The Apple iPad (2018) reviews are in and they’re positive for sure. Well, not God of War positive, but still Apple must be pleased. This is pretty much the slate to beat right now, especially thanks to the price and productivity features. We rounded up the best and most detailed designs and we’ve summed them up below. Let’s have a look via a roundup.
The Verge – Quality, but no laptop replacement
The Verge are traditionally considered as Pro Apple folks, so they didn’t stray far from the usual praise pattern. They praise the simple fact it’s an iPad and it’s fast. I’ll admit what from what I’ve seen the device is truly fast and snappy. The Apple Pencil support goes into the Pros as well, while the lack of smart connector is a bummer. The editors see this as the logical choice, the cheaper iPad for the people, the average users.

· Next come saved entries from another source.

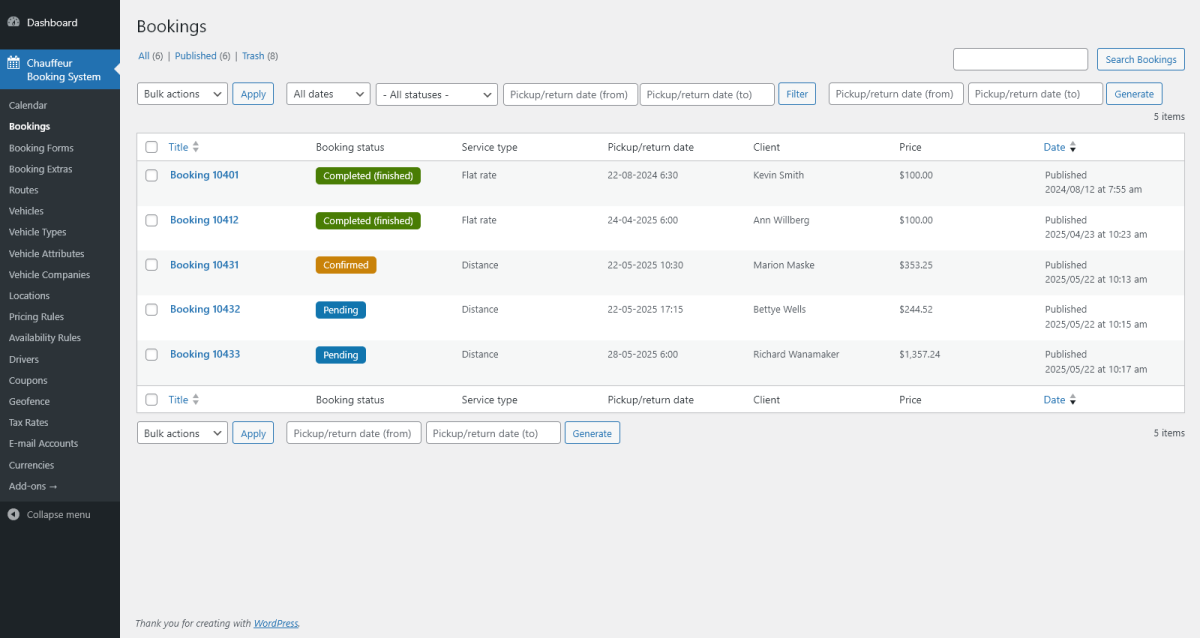Image resolution: width=1200 pixels, height=638 pixels.
Task: Check the select-all bookings checkbox in header row
Action: [x=151, y=146]
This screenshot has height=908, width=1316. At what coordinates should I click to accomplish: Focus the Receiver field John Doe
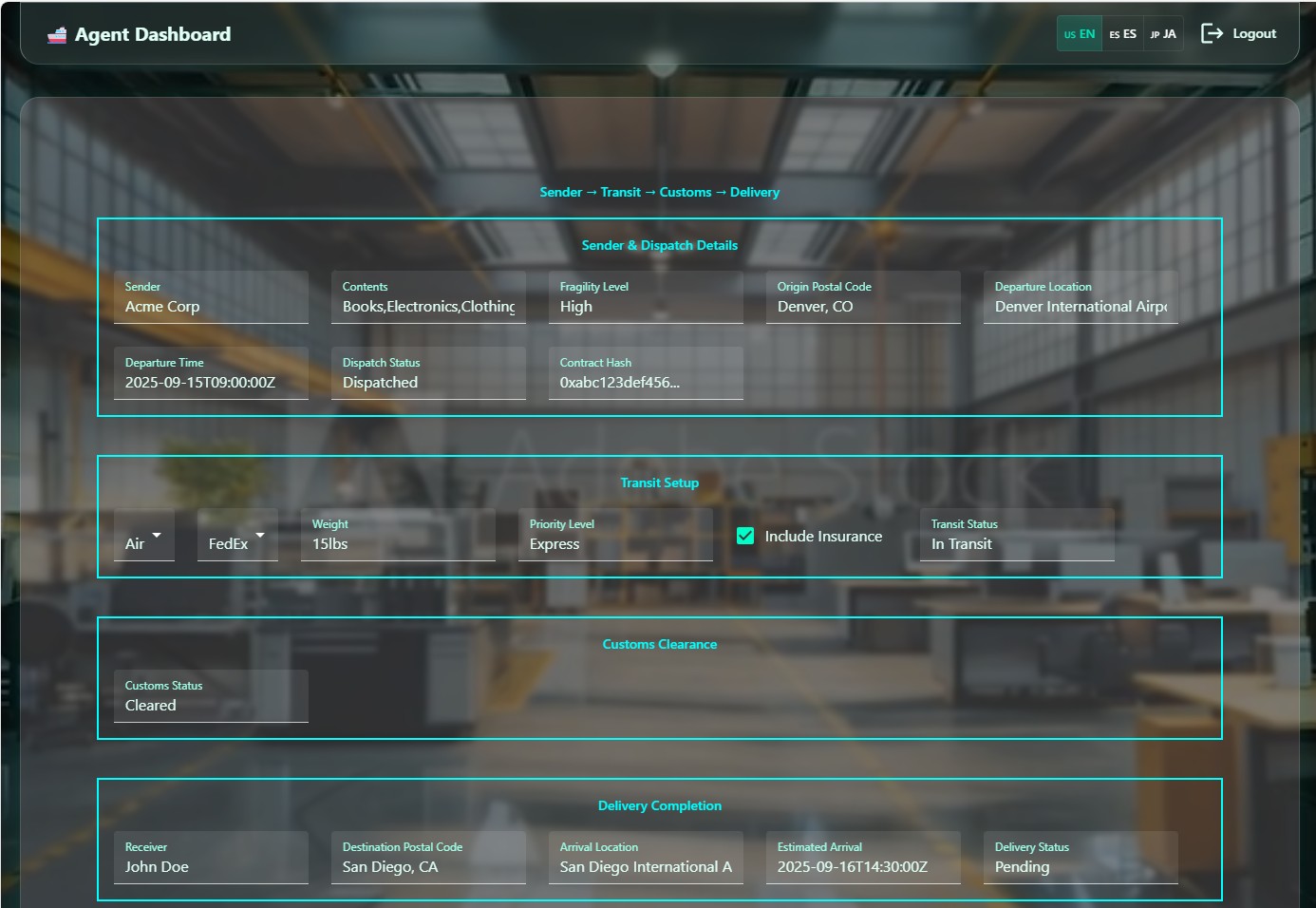211,866
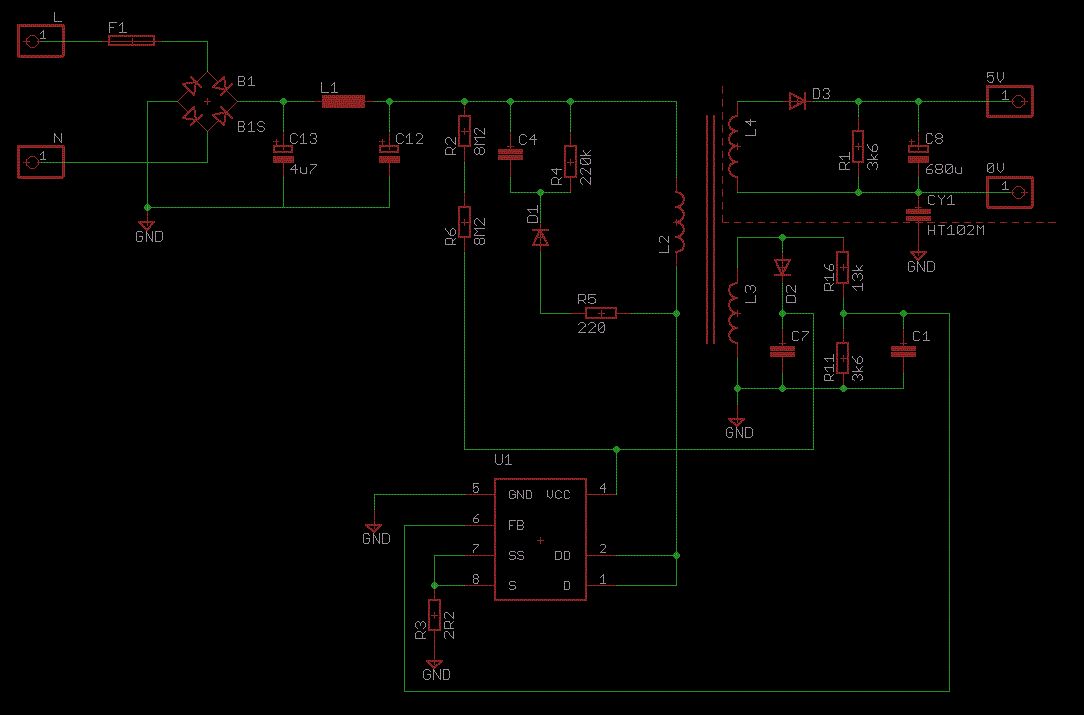Screen dimensions: 1084x715
Task: Select the L1 inductor component
Action: tap(344, 102)
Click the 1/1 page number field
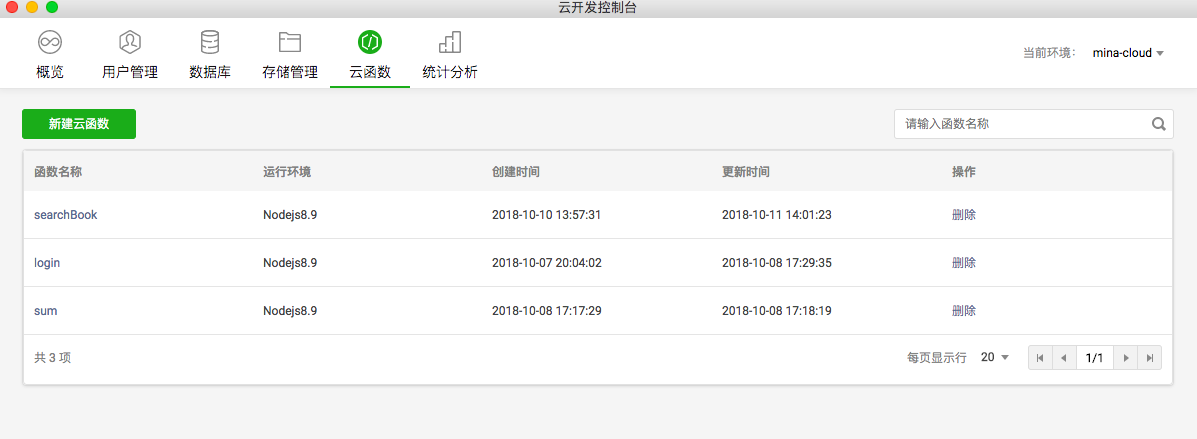Image resolution: width=1197 pixels, height=439 pixels. click(1095, 358)
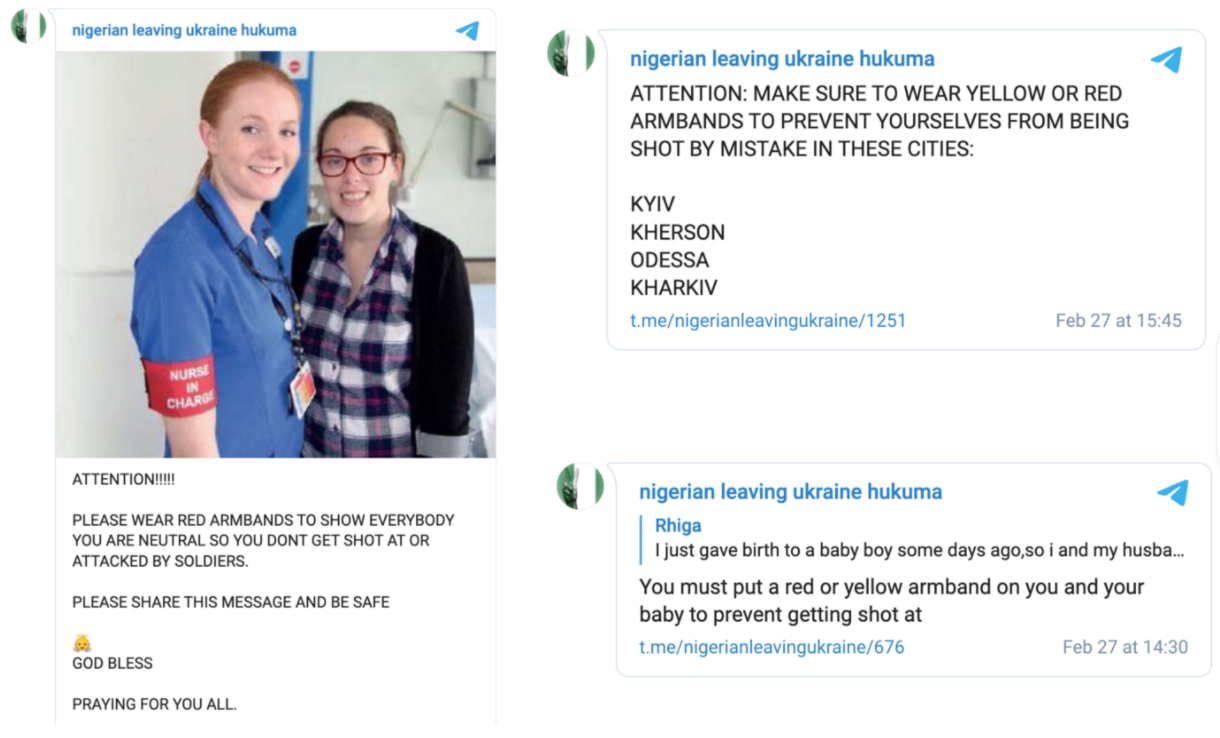The width and height of the screenshot is (1220, 738).
Task: Open the nurse armband photo
Action: click(x=275, y=254)
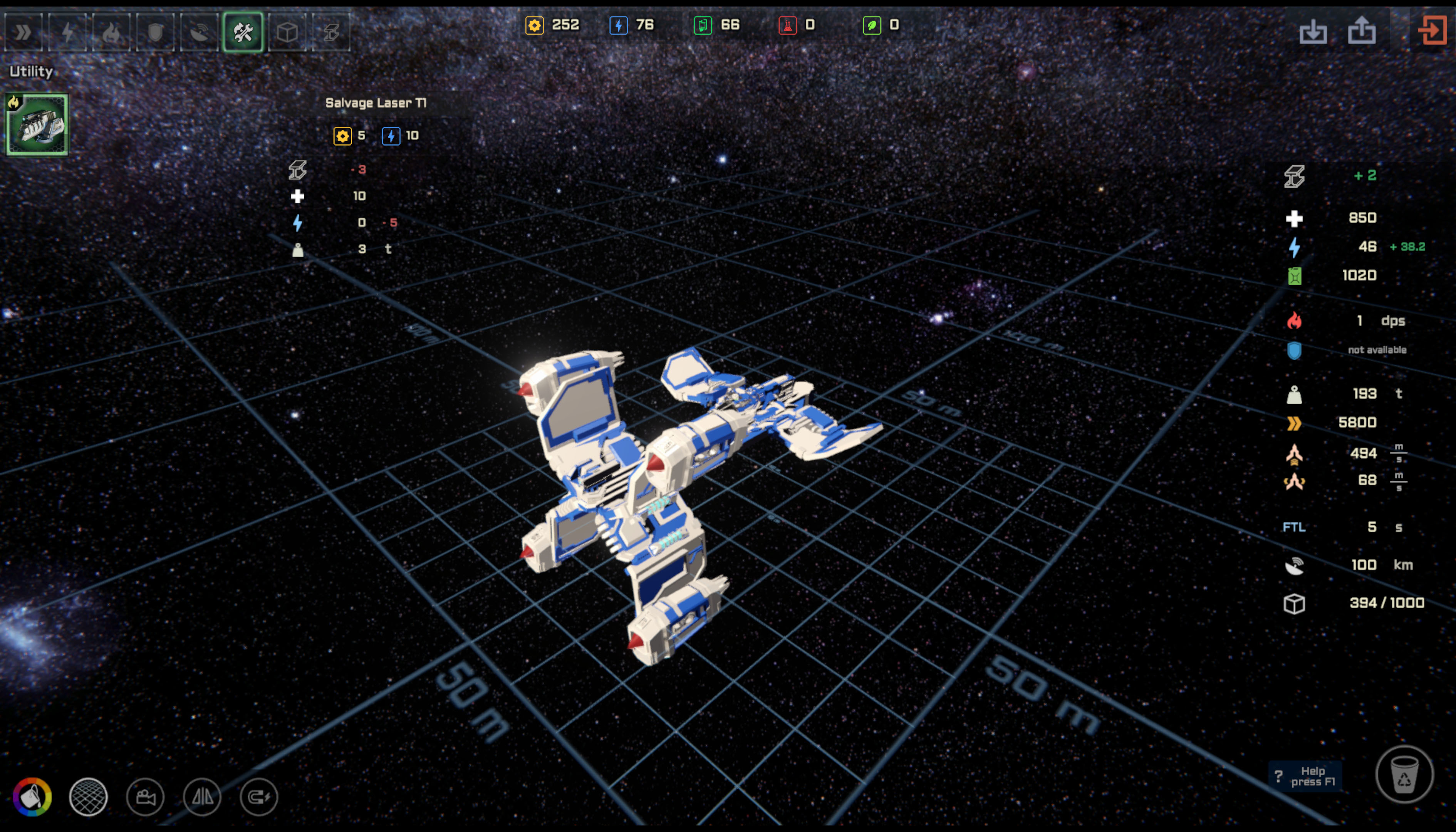Click the salvage laser equipment icon
1456x832 pixels.
[x=40, y=122]
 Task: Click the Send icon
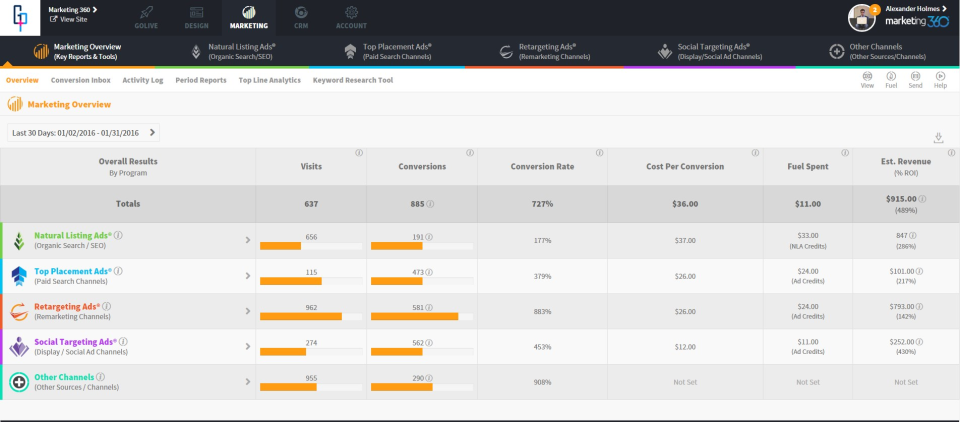point(915,78)
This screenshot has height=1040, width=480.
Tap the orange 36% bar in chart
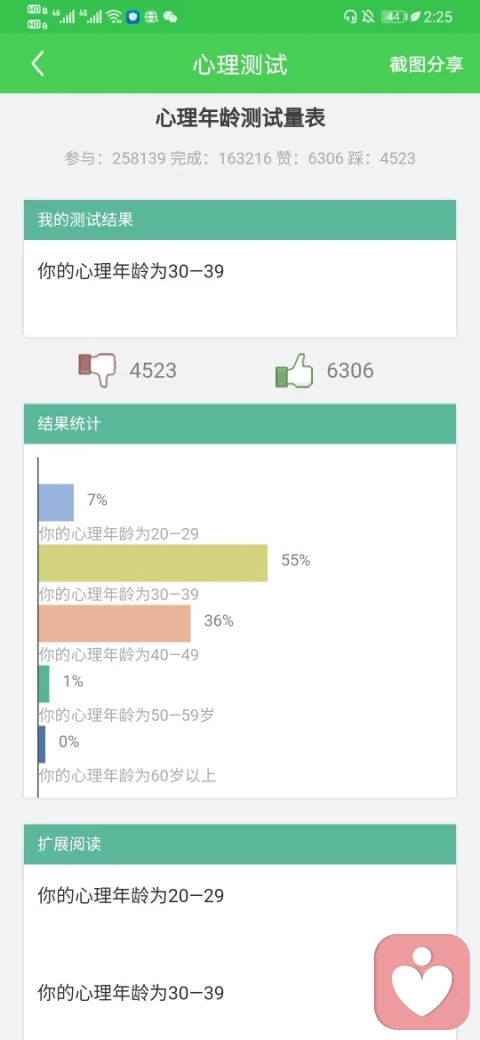(x=115, y=623)
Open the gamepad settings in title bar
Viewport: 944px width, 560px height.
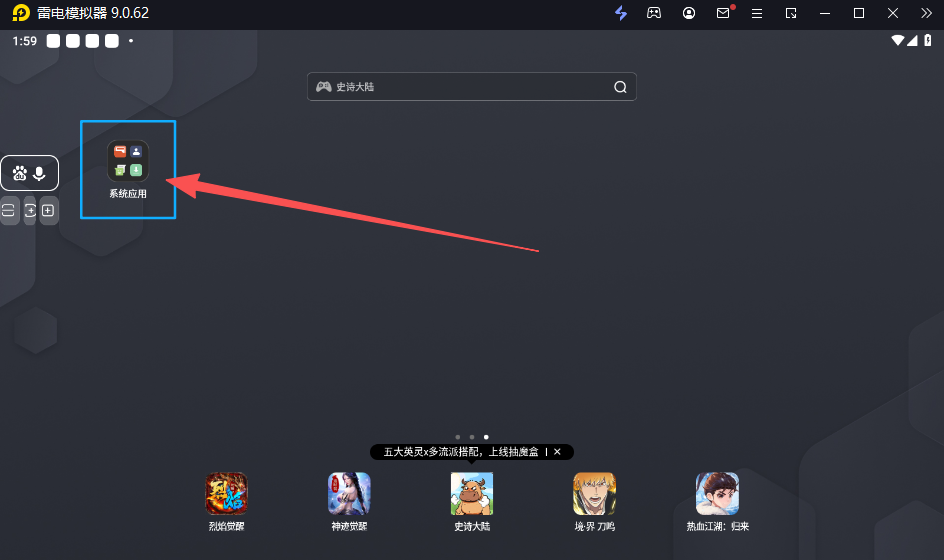[x=654, y=13]
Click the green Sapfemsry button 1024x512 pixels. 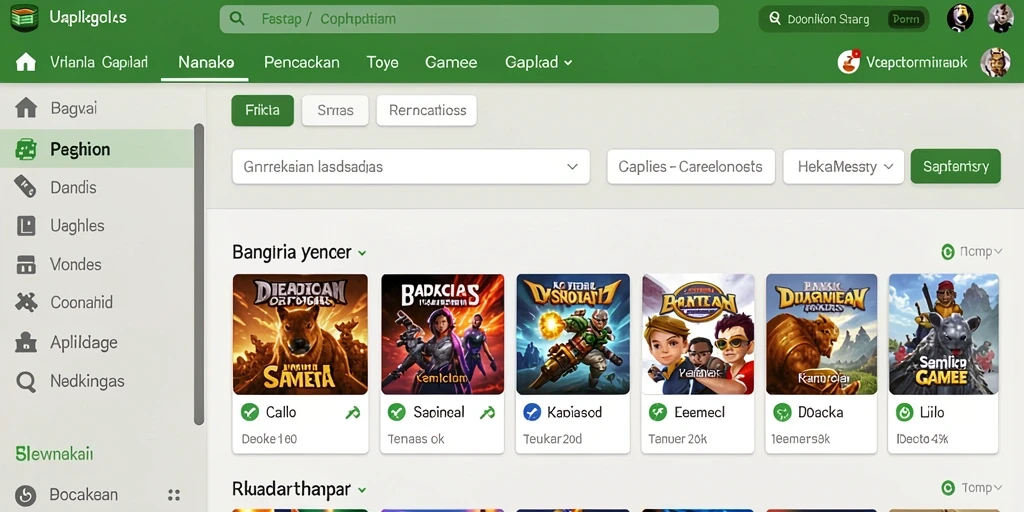(955, 167)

It doesn’t even want to be a laptop replacement apparently, unlike the iPad Pro. The thing you’re going to miss the most here is the lack of the ability to run 3 apps at once like the Pro does. The screen is praised, as is the waistline.
CNET – praise for work features
CNET also gave the product praise, for its faster A10 CPU and the use of the Apple Pencil for work and annotation. iOS remains king of app selection on tablets, hands down. The problem is that people may want a bigger and better screen, plus quad speakers, since we’ve been spoiled by the iPad Pros. They also remind people that also buying a Pencil, case and keyboard will bring you closer to laptop pricing levels. Food for thought…
The editors praise the integration of the Pencil experience into the iWork suite. They also say that games run great, the apps will load fast and the battery life even beat expectations. LTE speeds are also improved, it seems. One of the drawbacks is that the Apple Pencil is not exactly kid friendly, having a rear cap that get lost easily.
Engadget – Great price, great Pencil support
Engadget sees this as the best tablet at the $329 price tag and praised its great performance and Apple Pencil support. The many tablet apps are also a big plus, but the design is seen as “getting old” by this review. The thickness is also a downer, compared to the other iPads. The return of the gap between the Retina Display and the glass that covers it may annoy some people, accustomed to the newest format.
Engadget actually played some solid PUBG Mobile sessions on the tablet and came up satisfied with the way it ran, even with the graphics tuned all the way up. Fortnite also ran fine and the multiple apps running side by side provided solid multitasking. As far as the stylus goes, the experience is very similar to the $650 iPad Pro 10.5 one with pencil, but the screen gap kind of changes it.
Ars Technica – Some compromises, especially the screen
Ars Technica takes a more cautious approach and asks just how creative the device is. They also bring up the screen gap and the way it influences Apple Pencil interaction. The design is the same as the cheap iPad from last year and it’s really getting dated. Bezels are also considered a bummer now. The screen isn’t laminated in the same way as the iPad Pro, which is a bummer.
Also, if you’re coming from the iPad Pro you may find the screen being too small. The camera is considered forgettable basically and the benchmarks are good enough to compete with the first iPad Pro or even beat it. In some tests it’s even close to the iPhone X.
Techradar – Going into detail, loving the screen
Techradar considers this device a great tablet for people who want a basic tablet and to serve that basic purpose. They praise the screen, CPU power and price, but the design and extra priced Apple Pencil gets some backlash. They seem happy with the way to express artistry through the pen and you can also do quite a bit of work via the Notes app. The multi level pressure of the Pencil si very useful and put to work properly on this device, even though not on iPad Pro level.
2 GB of RAM may feel like too little, but it’s enough for drawing, PUBG, email and some educational apps. Techradar praised low screen reflectance, nice contrast, but the gap and bezels kill the mood a little.
In the end I feel that the latest iPad is just Apple being Apple. Some incremental updates, much of the package from last year, a newer CPU and a gimmick: the stylus. They cut some corners here and there, but hey, you can dissect frogs virtually and schools will buy this in bulk, so sales are going to go crazy.